The second reservation has to do with paying for it. It would involve reducing revenue to the government of potentially 6 billion dollars. That reduction would have to be compensated for by either reducing spending in other areas, or raising taxes to make up for the reduction. Republicans, as they are now, would be attracted to reducing spending, but the Democrats would resist and would want to raise taxes. The measure would thus become just another point of contention between the Republicans and Democrats in their paralyzing war between taxing and spending. The likelihood of getting anything so game changing through the present congress seems vanishingly small. Corporations and the wealthy would fight it strongly. This is not to say that it might not be a good idea, just that it would take a strong external push to get it past the logjam that our government is.

The third reservation is perhaps more philosophical. It has to do with appealing to the government to fix the problems we have with the government. Governments, of course, set the rules for just about everything, including financing campaigns, but to ask them to in addition create an agency to administer a program to provide that financing is a step beyond what seems to be appropriate for a government. Such an agency could lead to a moral hazard problem such as what we have in dealing with large banks, or with the corporate capture of regulatory agencies. Politically also, it is more difficult to create such an agency than it is to merely change the rules for financing campaigns.

Thursday, July 5, 2012

Campaign Finance Reform


A friend of mine last week quite adamantly claimed that campaign finance reform is the one overriding issue that we should all focus on, to the exclusion of other issues.

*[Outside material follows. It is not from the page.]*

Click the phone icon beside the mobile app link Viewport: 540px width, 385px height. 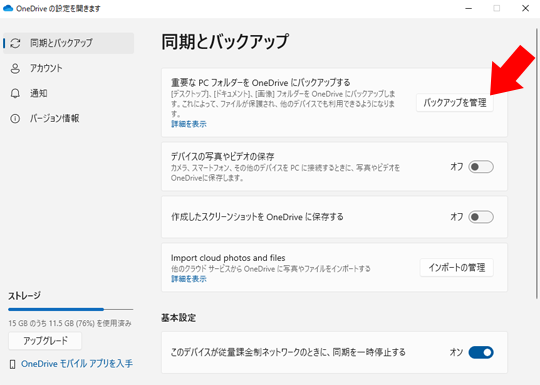pos(12,364)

For him the goal has to be to take money out of politics. Without that nothing else can be accomplished.

To this I present a syllogism:

Politics, most generally, is the competition for power in government…or business…or love.

Money is power.

Taking money out of politics is an absurdity; it amounts to telling politicians to compete for power without power (money).

Unfortunately it is not just my friend who advocates trying to take money out of politics. Lawrence Lessig has recently written an entire book (Republic, Lost) developing this position. He builds his case on the basis of the notion of dependence corruption. As he defines it, “an institution can be corrupted … when individuals within that institution become dependent upon an influence that distracts them from the intended purpose of the institution. The distracting dependency corrupts the institution.  Lessig, Lawrence (2011-10-05). Republic, Lost: How Money Corrupts Congress--and a Plan to Stop It (p. 15). Hachette Book Group. Kindle Edition.’ Given this definition, it is not hard to demonstrate that congressmen are corrupt. I have reservations about his use of corruption as the basis for his argument that campaign finance reform is necessary, but his actual proposals are what are important. As it turns out, he is not so much arguing that we should remove money from politics as he is arguing that the money for political campaigns should be derived from individuals as part of their payment of taxes, in a program administered by the government.

The problem I have with his proposal is that he treats political parties as no more than labels individuals use to check off where they want their money to go. The candidates become central, thus continuing the push to eliminate parties from any role in the political process. To me this is a complete misunderstanding of the political process.